Background: Even though pharmacists are fully capable of dispensing naloxone under protocols, there are barriers perceived by pharmacists, such as determining which patients are at high-risk.
Objective(s): The study objectives were to 1) determine the impact of pharmacist-led identification of patients at a high-risk of opioid-related harm and pharmacist intervention by providing naloxone counseling; and 2) identify patient-reported barriers for receiving naloxone recommended by pharmacists under the Missouri Standing Protocol.

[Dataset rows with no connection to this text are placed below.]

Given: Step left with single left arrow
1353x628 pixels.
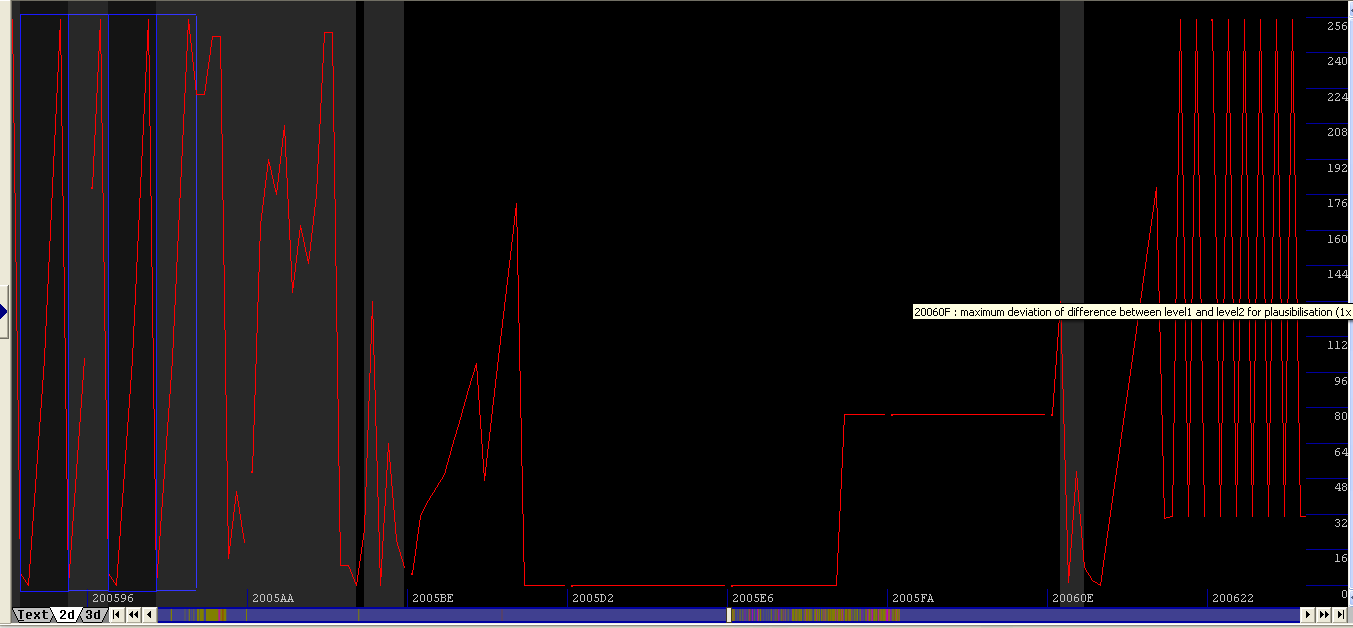Looking at the screenshot, I should [149, 615].
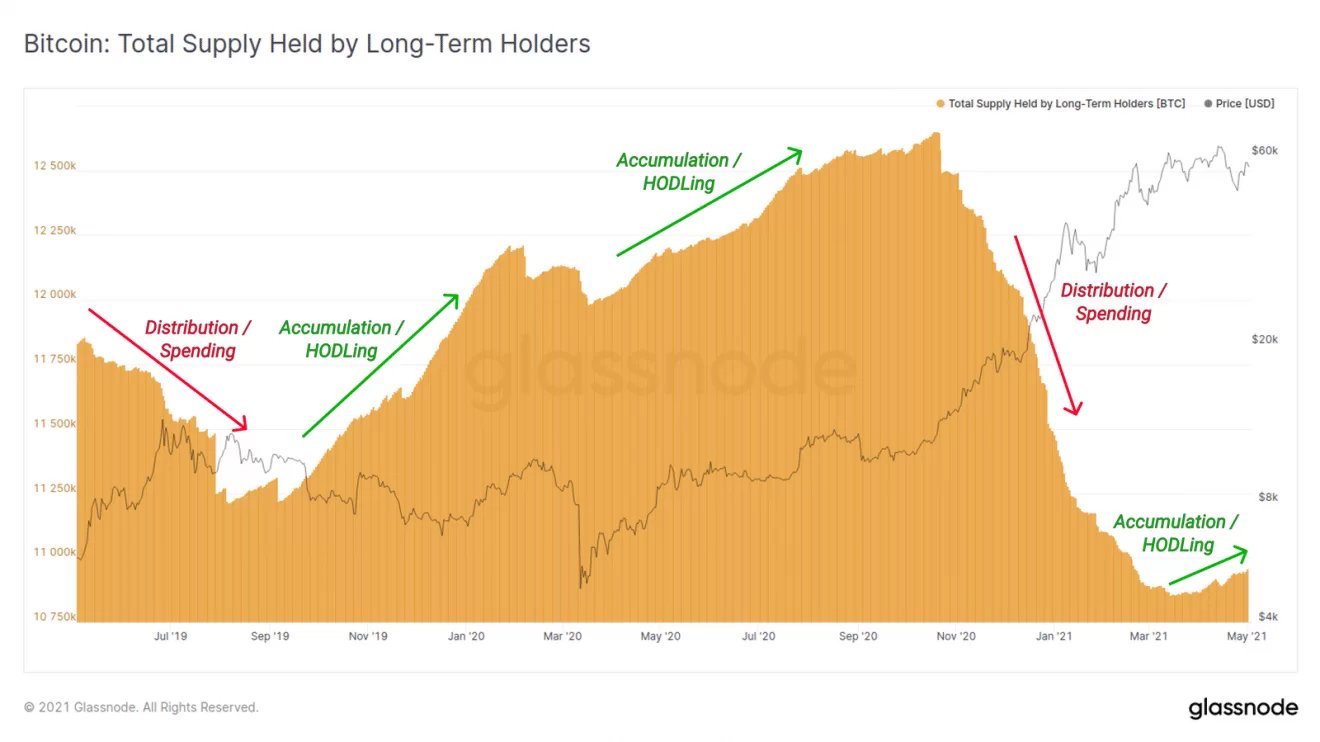Click the $4k price axis label
1320x742 pixels.
coord(1265,616)
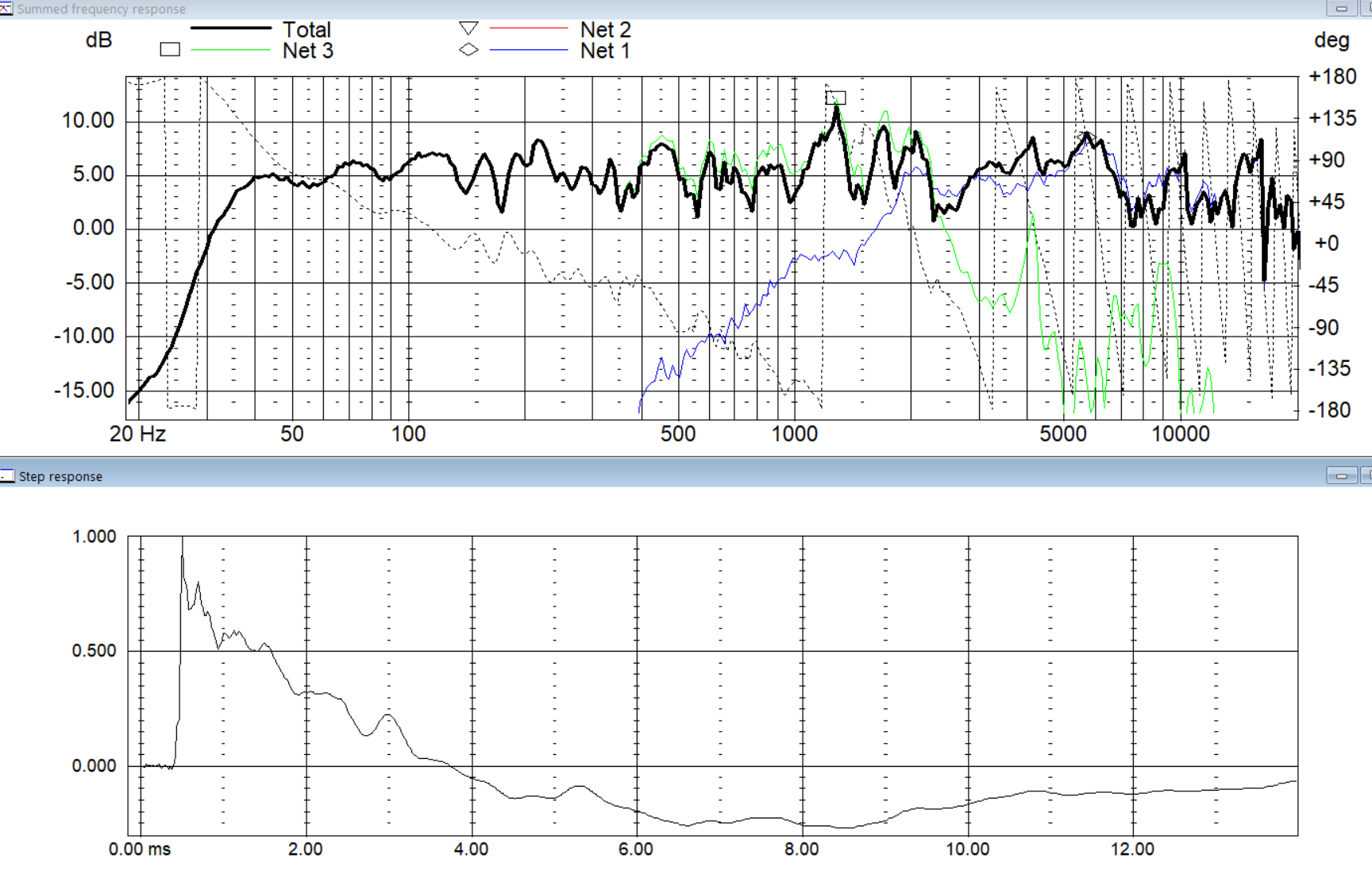Click the deg axis label
Screen dimensions: 1372x889
click(1332, 40)
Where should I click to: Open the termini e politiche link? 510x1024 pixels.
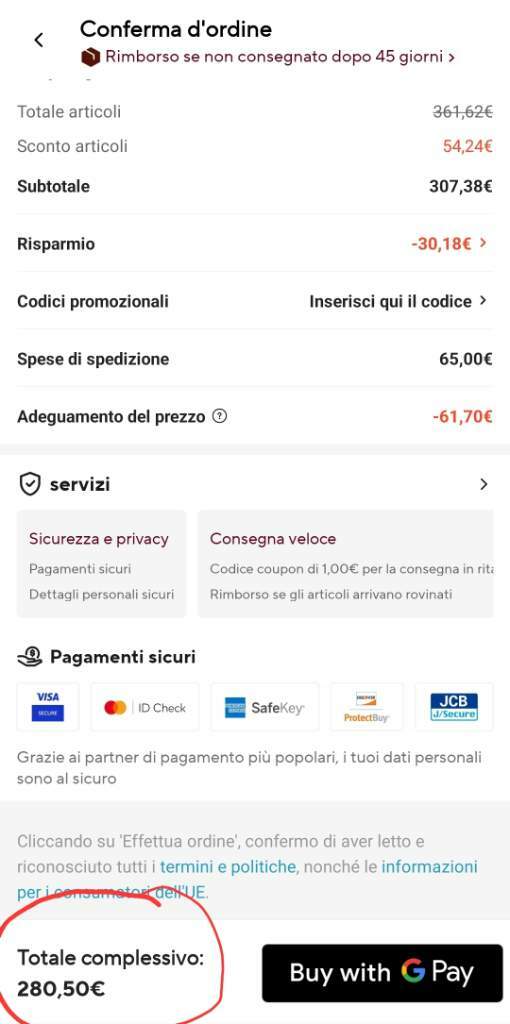point(227,867)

Methods: Pharmacists developed a standardized process in their workflow to identify patients at high-risk of opioid-related harm defined by the Centers for Disease Control and Prevention guidelines, and attempted to call the patient prior to the patient's arrival to counsel the patient on naloxone. Primary outcomes included the number of at-risk patients identified, the number of patients who were willing to receive naloxone, and the number of patients who picked up naloxone at the pharmacy. Secondary outcomes included patient-reported barriers. Descriptive statistics, bivariate correlations, and chi-square tests were used to analyze the data.
Results: Fifty patients participated in the study, of whom the average age was 56 years, 52% were male, and 56% were African American. Forty-one patients were willing to receive naloxone from pharmacists under the Missouri Standing Protocol, and 36 were dispensed naloxone from the pharmacy. Fourteen patients reported barriers to receiving naloxone, including transportation, cost, and waiting time at the pharmacy. The correlations show that not understanding need and not wanting to keep naloxone on hand were negatively associated with the patient's willingness to receive naloxone (P < 0.01). Chi-squared tests supported the relationships revealed by the correlations.
Conclusion: Pharmacists were able to identify patients who were at high-risk for opioid-related harm and then counseled them on naloxone. Pharmacists also identified patient-reported barriers to further expand access to naloxone.